Der Mensch braucht keinen Teufel mehr zum Untergang

Nur bedarf es jetzt keines Teufels und keines Gottes mehr – der Mensch und die von ihm geschaffenen Vernichtungskapazitäten schaffen die Apokalypse inzwischen ohne Zutun von Transzendenz. Die Vernunft sagt uns, dass wir im Begriff sind, den Ast abzusägen, auf dem wir sitzen. Und zugleich erkennt sie, dass sie selbst es war, die uns auf dem Pfad wissenschaftlich-technologischen Fortschritts an den Rand des Abgrunds geführt hat.

Nun gibt es zweifellos viele Menschen, die ungerührt und -beeindruckt durch die ostinaten Kassandrarufe, mit den Schultern zucken. Das allgemeine Lebensgefühl dieser Tage ist aber eindeutig ein anderes, und längst hat die Krisenterminologie auf die philosophische und gesellschaftswissenschaftliche Zeitdiagnostik übergegriffen. Vieles befindet sich heute in der „Krise“: der Kapitalismus, der Wohlfahrtsstaat, die Demokratie, die politische Legitimation, die staatliche Steuerungsmacht, der Nationalstaat und sogar, wenn man dem Soziologen Wolfgang Streeck folgt, sein Gegenteil: die Globalisierung.

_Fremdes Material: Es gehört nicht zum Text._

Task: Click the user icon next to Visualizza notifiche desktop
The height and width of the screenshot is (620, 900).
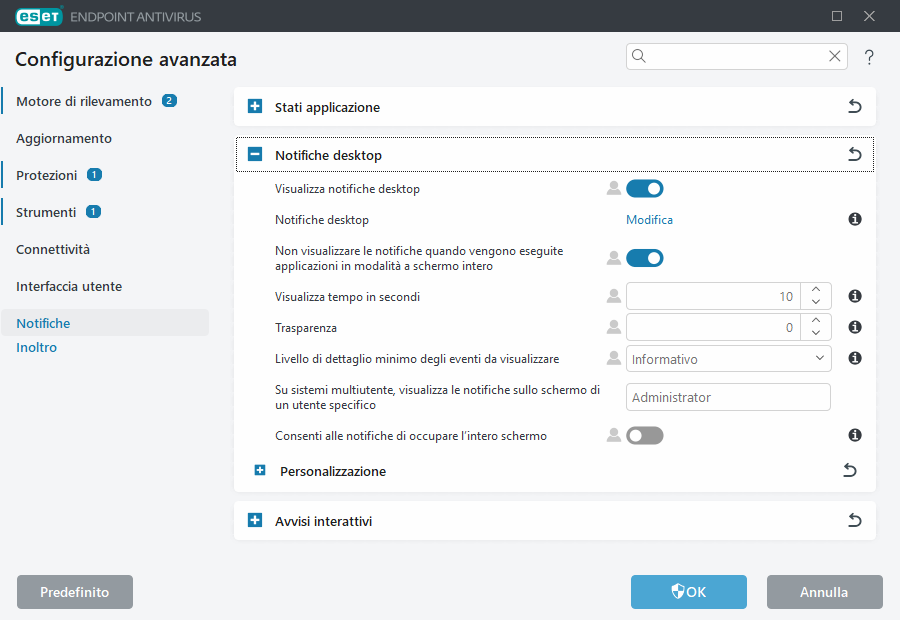Action: tap(613, 188)
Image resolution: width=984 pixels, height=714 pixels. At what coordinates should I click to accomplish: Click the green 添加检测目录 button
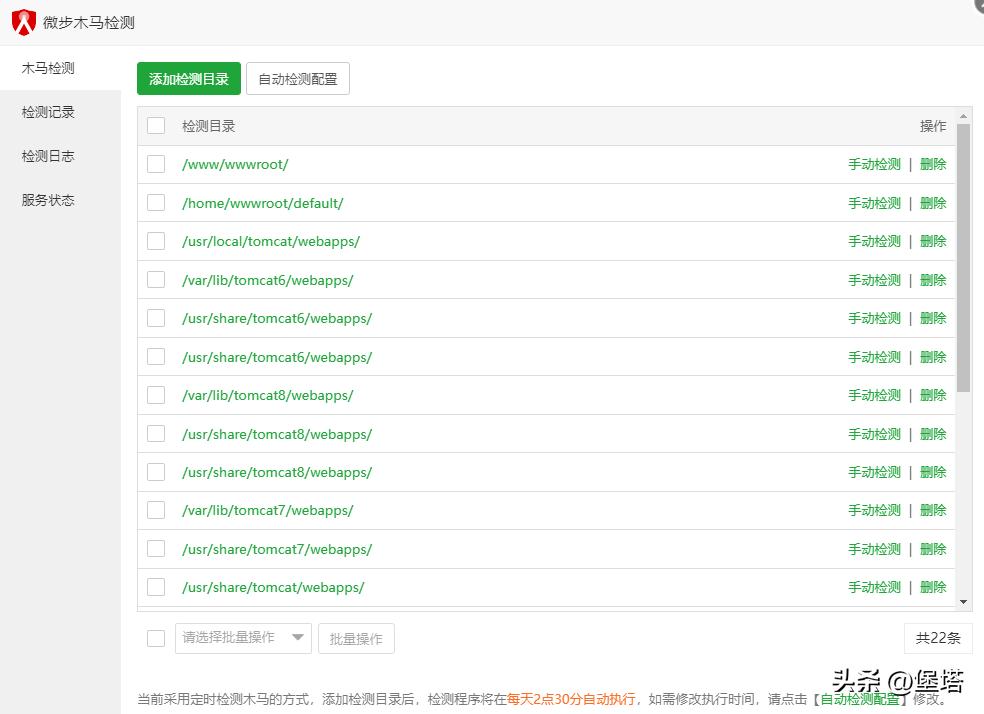pyautogui.click(x=188, y=77)
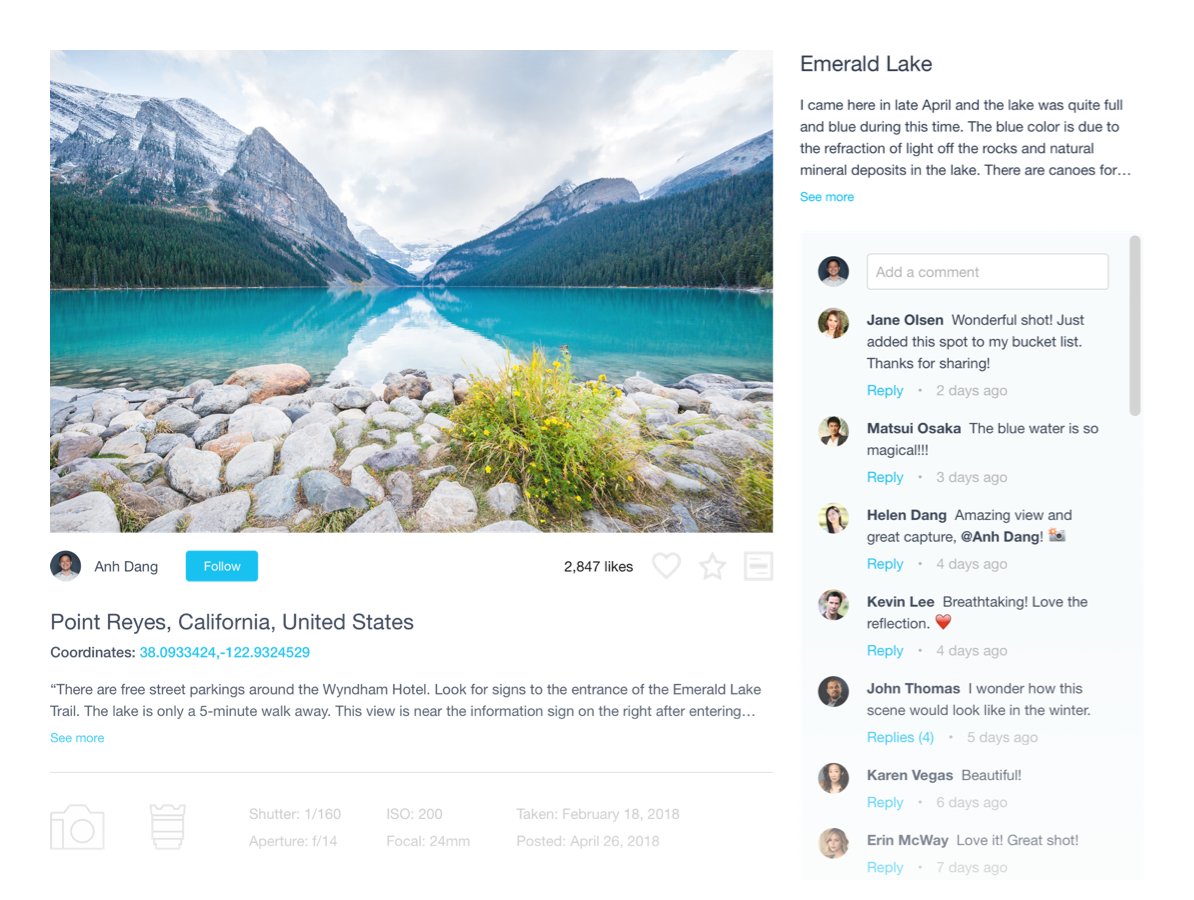Click the comments panel scrollbar

point(1135,326)
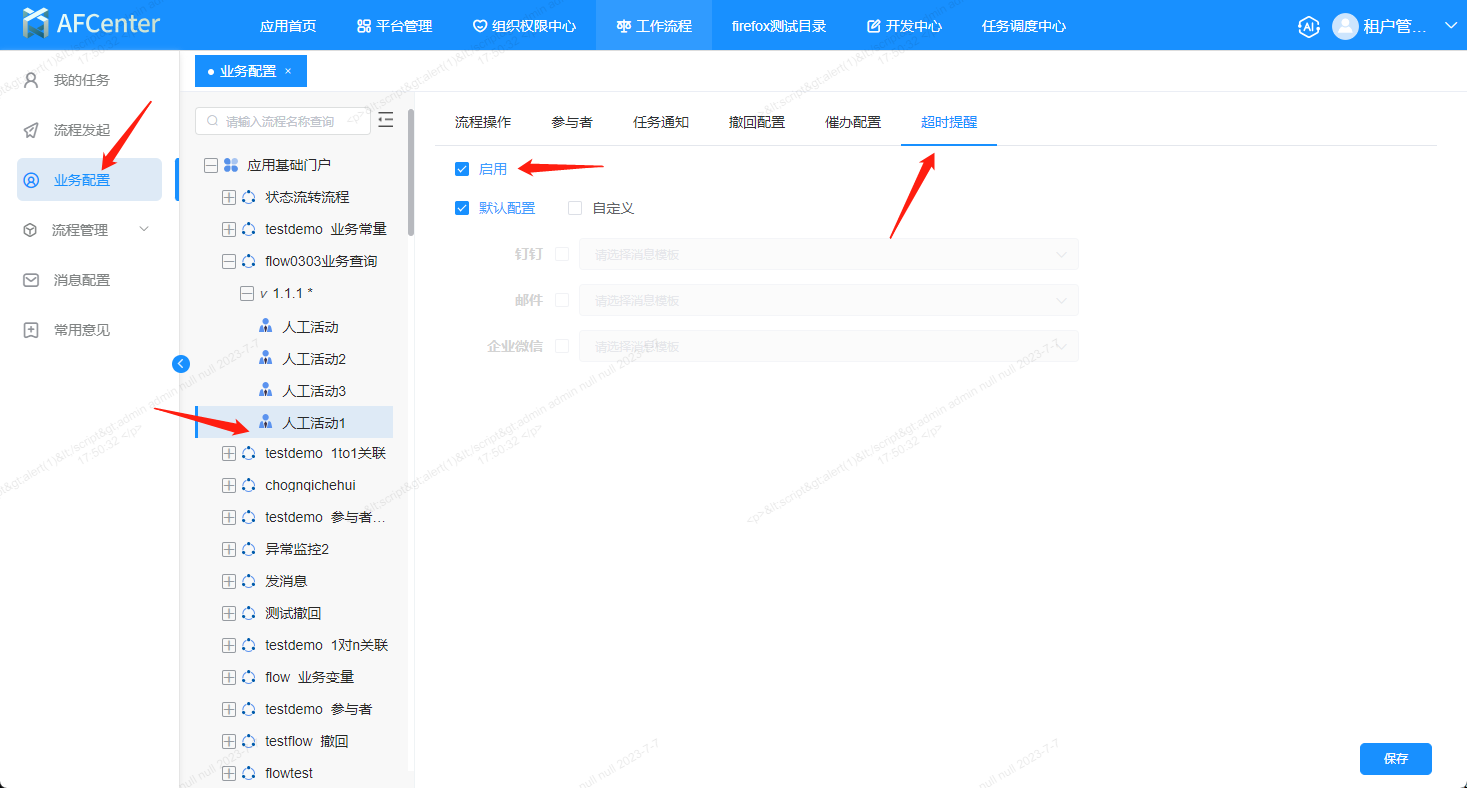Collapse the left sidebar with arrow button
Screen dimensions: 1467x788
click(x=181, y=364)
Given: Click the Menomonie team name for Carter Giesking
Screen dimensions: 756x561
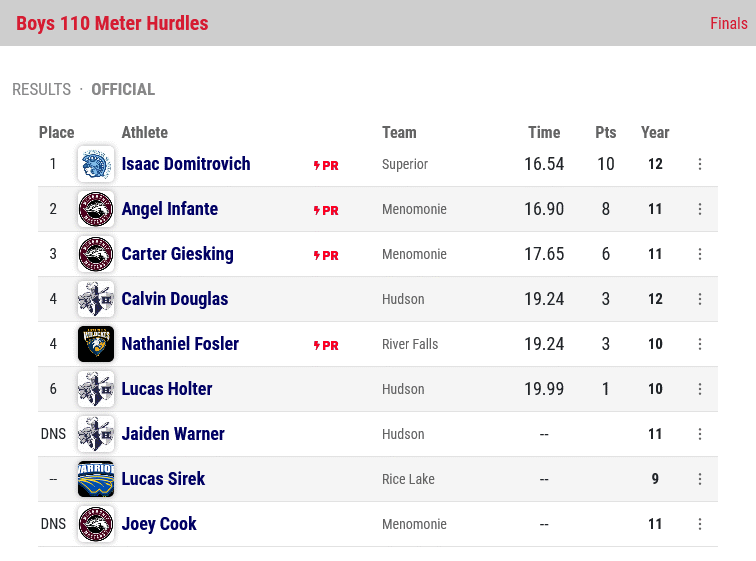Looking at the screenshot, I should pos(414,254).
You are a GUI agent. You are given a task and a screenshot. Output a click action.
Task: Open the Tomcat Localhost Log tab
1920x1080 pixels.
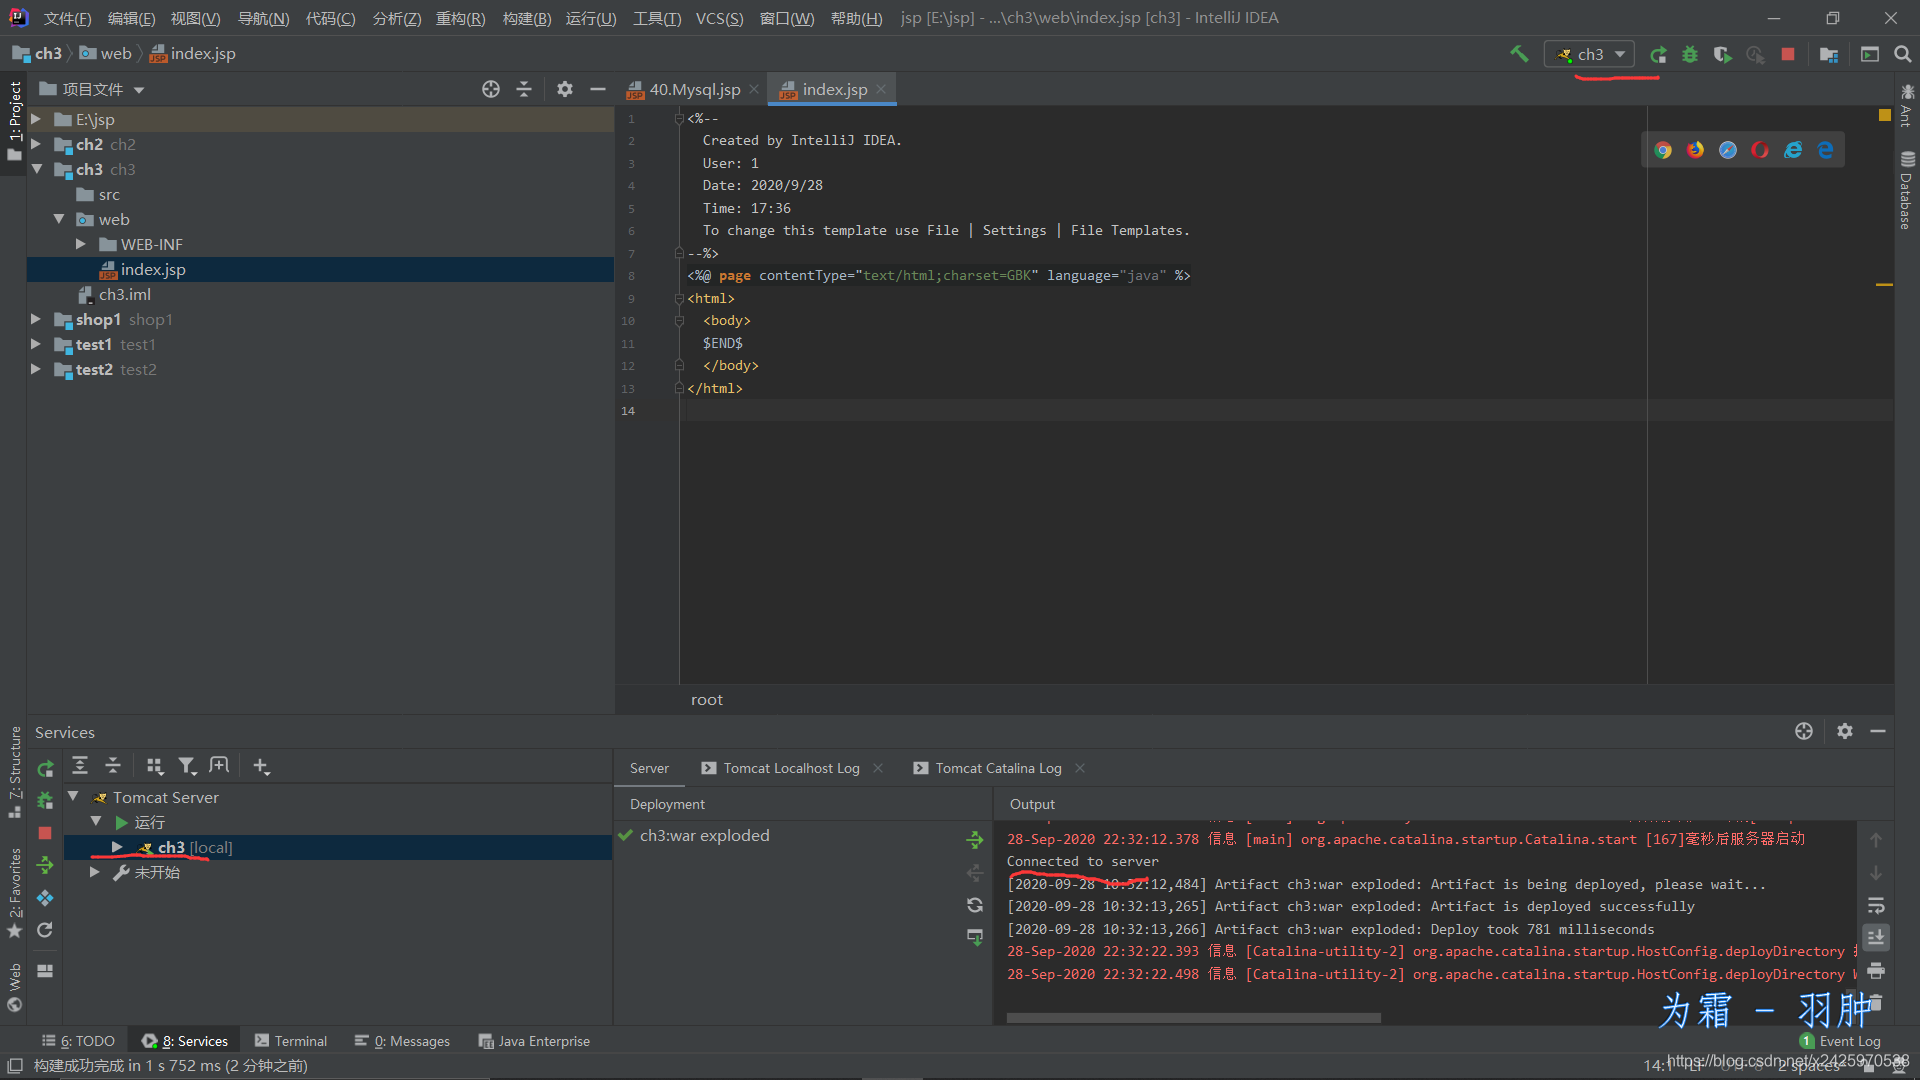793,767
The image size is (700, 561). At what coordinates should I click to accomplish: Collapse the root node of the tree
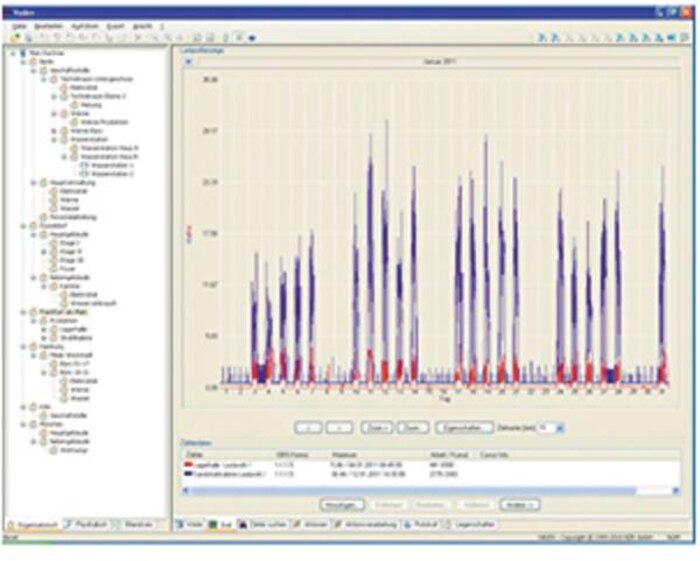coord(13,53)
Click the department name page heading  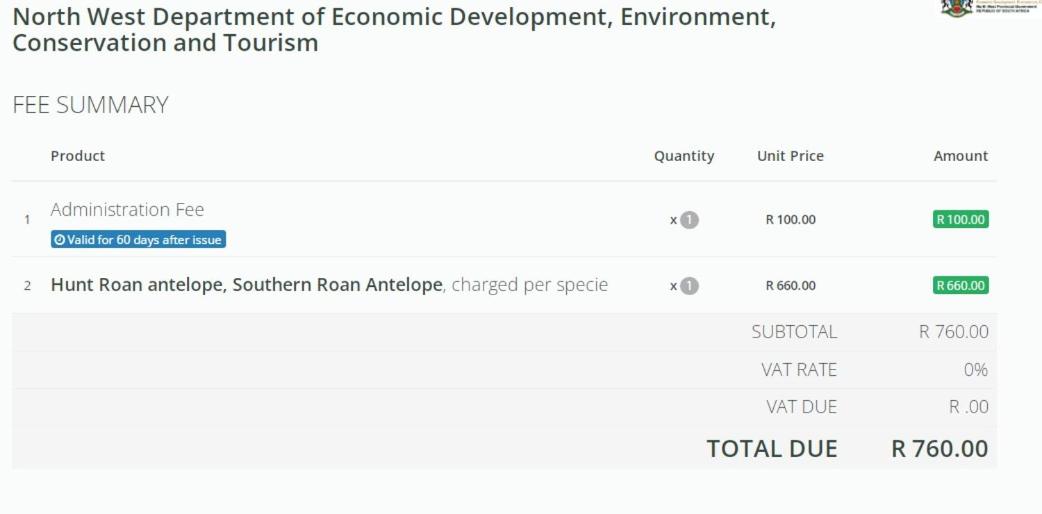(x=394, y=29)
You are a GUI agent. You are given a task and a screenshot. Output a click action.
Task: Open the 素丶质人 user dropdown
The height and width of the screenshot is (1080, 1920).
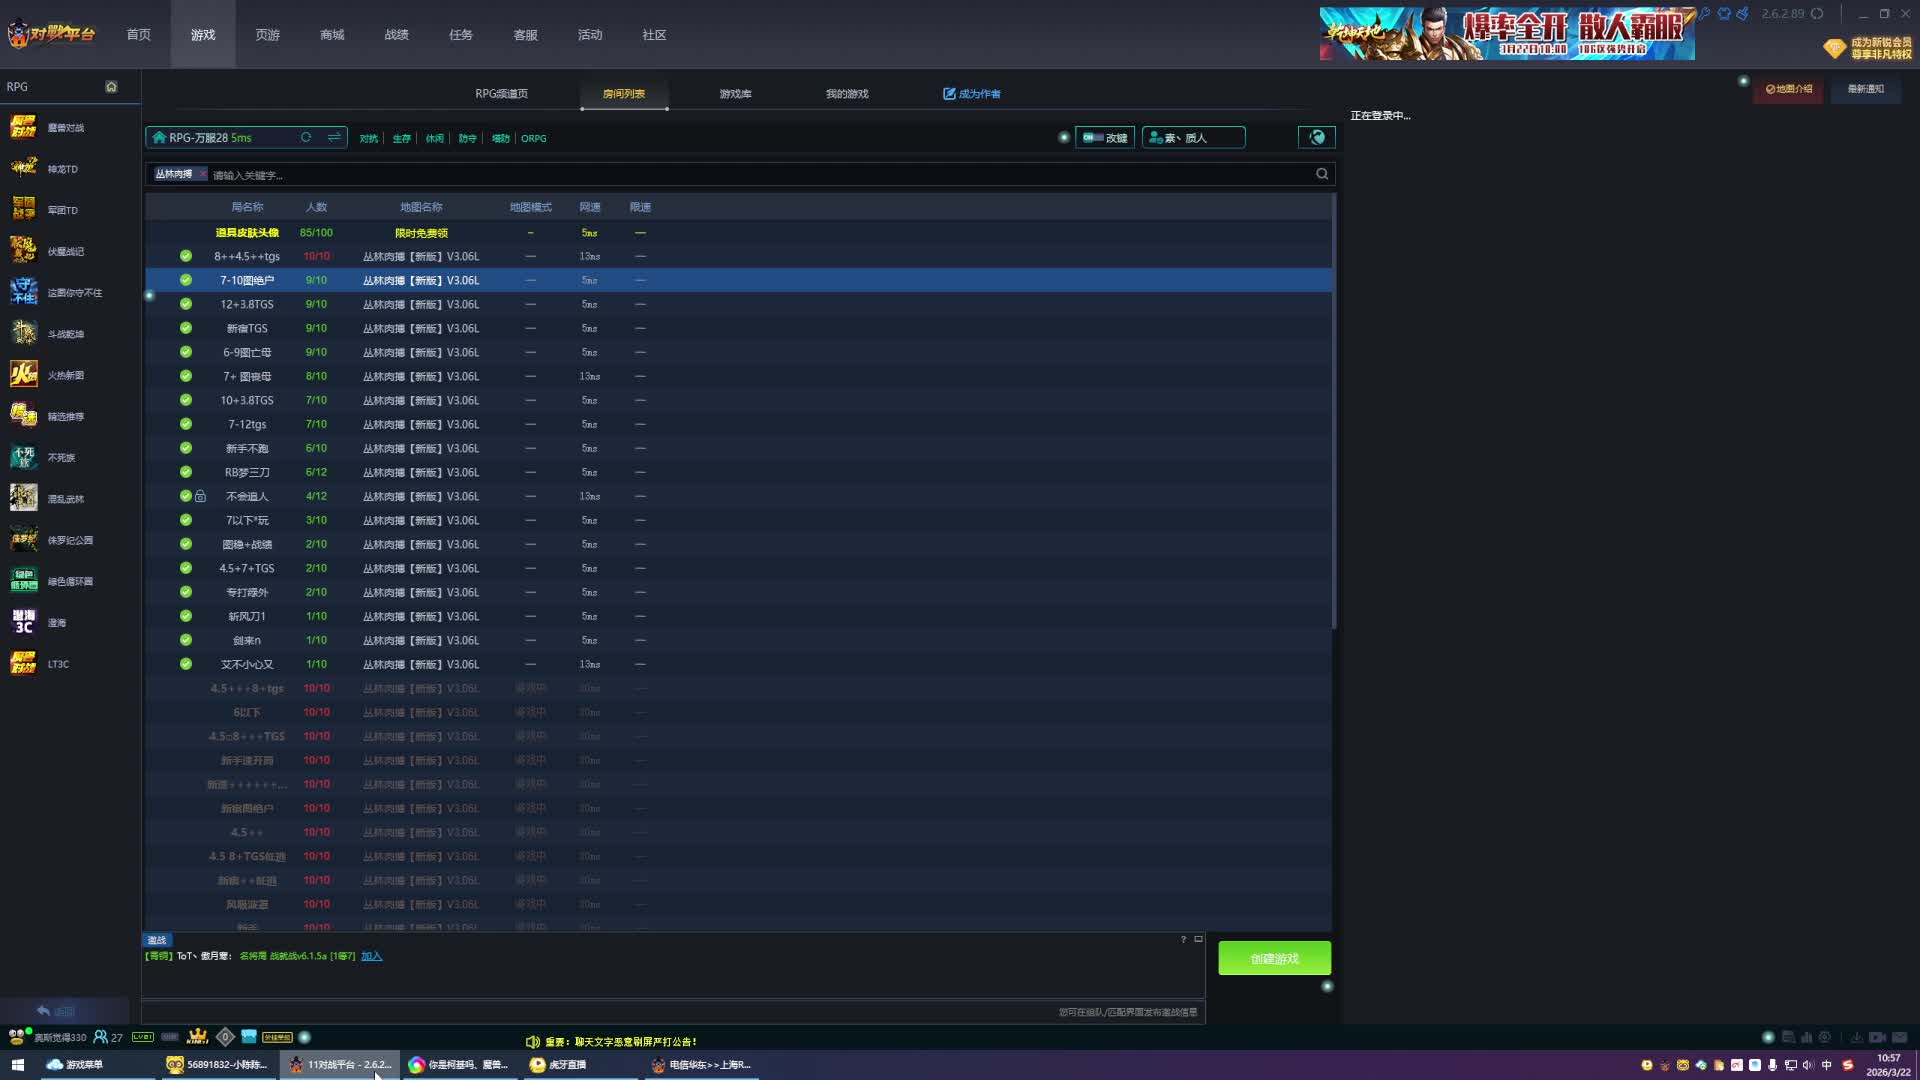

Ein Buchtitel aus jüngster Zeit lautet, um nur dieses eine Beispiel zu nennen, aufschlussreich genug „Spätmoderne in der Krise“. Die Soziologen Andreas Reckwitz und Hartmut Rosa analysieren dort kontrovers und zugleich auf hohem gedanklichen Niveau die von ihnen als solche begriffene Krisenlage einer historischen Formation – der späten Moderne eben. Rosa beschreibt dort als Strukturmerkmal moderner Gesellschaften jenes Zusammenwirken von Wachstum, Beschleunigung und Informationsverdichtung, das allein, als „dynamische Stabilisierung“, die Fortexistenz dieses Modells garantiert.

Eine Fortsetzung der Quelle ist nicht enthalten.